音楽友に、今日も安眠

某大学教員の日記

論文「バスに鍵はかかってしまったか?」(岩田正美)より


今日読んだ「思想」の2006年3月号「特集・福祉社会の未来」のなかの岩田正美論文「バスに鍵はかかってしまったか? 現代日本の貧困と福祉政策の矛盾」に、いくつか重要だと思われる指摘があった。昨日書いた「ネットカフェ難民」に関する記事(http://d.hatena.ne.jp/Sillitoe/20070130)の内容とも、もろに関連している。


ここで岩田氏は、フリーター/ニートと呼ばれる若者とホームレスの関係について次のように論じている。

日本でフリーターやニートがホームレス化しないのは、すでに明らかなように親との同居率が高いからである。また、非正規雇用ならば雇用される可能性が中高年齢層より高いからであろう。だが、親そのものの貧困が深ければその同居は不安定なものとならざるを得ず、その結果一人で生きていくフリーターの出現となることもありうる。最近、親元に頼れない若者目当ての格安の宿舎が出現して人気を呼んでいるとの報道もある(『朝日新聞』2005年7月11日夕刊)。直ぐ後で述べるように、簡易宿舎や労働住宅に滞留してきた層を1つの源としてホームレスが生み出されていることを考え合わせると、特に貧困な家庭を基礎として生まれるニートやフリーターは、早晩欧米のようにホームレスとして路上に現れる可能性も否定できない。(p.145)


「フリーター」や「ニート」概念の妥当性の問題はともかくとしても、やはり、と思ってしまう。岩田氏はさらに、格差や貧困問題に対する政策側の態度の問題を指摘している。

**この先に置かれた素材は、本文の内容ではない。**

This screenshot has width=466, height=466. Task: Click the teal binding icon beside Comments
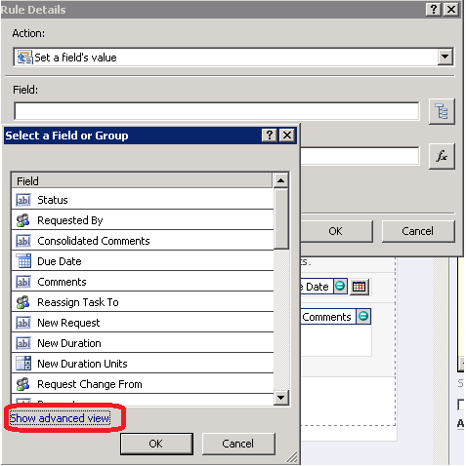363,316
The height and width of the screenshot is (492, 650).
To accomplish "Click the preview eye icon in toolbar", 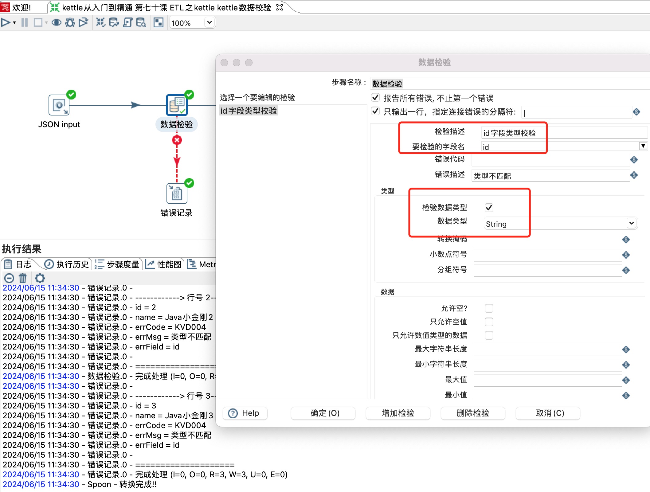I will click(57, 22).
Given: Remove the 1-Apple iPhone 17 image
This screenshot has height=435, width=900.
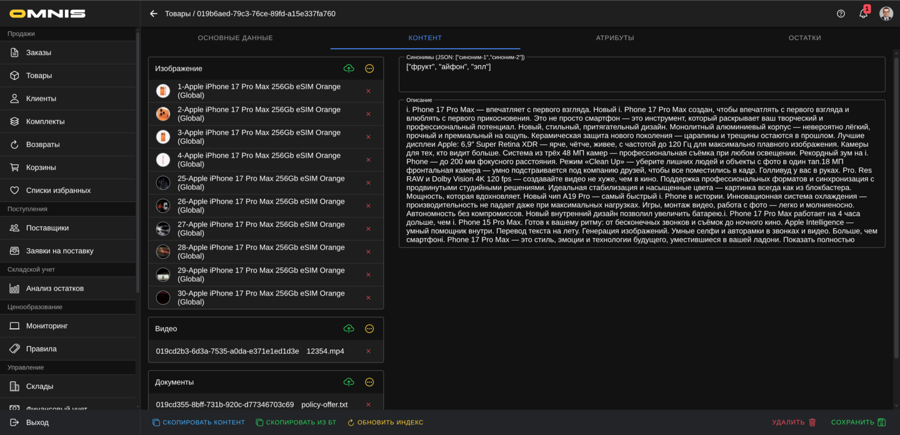Looking at the screenshot, I should tap(368, 91).
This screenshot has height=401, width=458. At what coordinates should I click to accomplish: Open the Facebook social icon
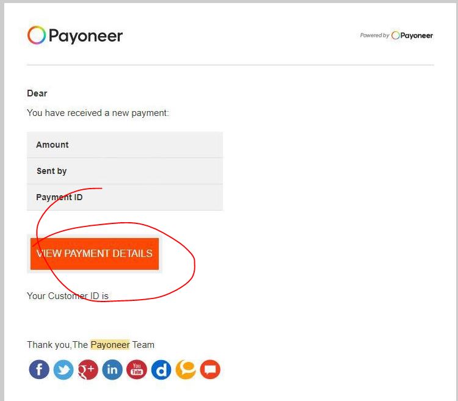click(39, 369)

日本では貧困の固定化や排除よりも、<不安>一般への眼差しが圧倒的に強い。それはおそらく、日本における政策介入の正当性が、問題量の増減に強く引き寄せられているからであろう。ちっぽけな固定的貧困(注:ライフコースを通じてずっと貧困状態にあること)などは、たとえ存在していたとしてもたいしたことはない、という見方である。あるいは、少数者の固定的貧困を強調してしまうと、かえって貧困の中にある人への差別を助長してしまうのではないかという危惧の影響も若干あるかもしれない。多数を基盤とした観念的平等主義が、かえって貧困や排除の存在そのものに蓋をしてしまうのである。このため、格差問題は現実の貧困や排除としてよりも、「中流生活からの脱落」不安として提起されやすくなる。(p147)


貧困の固定化が「福祉国家の失敗を明確に意味している」(p.147)にも関わらず、こうした政策側の視点と相俟って、肝心の固定的貧困層への政策的援助がなかなか進んでいないと岩田氏は結論づけている。


岩田氏のこうした指摘は、政策を作る人々に関してのみならず、日本のマスメディアについても当てはまるだろう。例えば「フリーター・ニート問題」をメディアが論じる際、それがいったいどの程度、「フリーター/ニート」として語られる当事者自身の目線から問題を眺めているだろうか。そう考えると、改めて昨日の記事で書いた、NNNドキュメントの良さが分かってきた。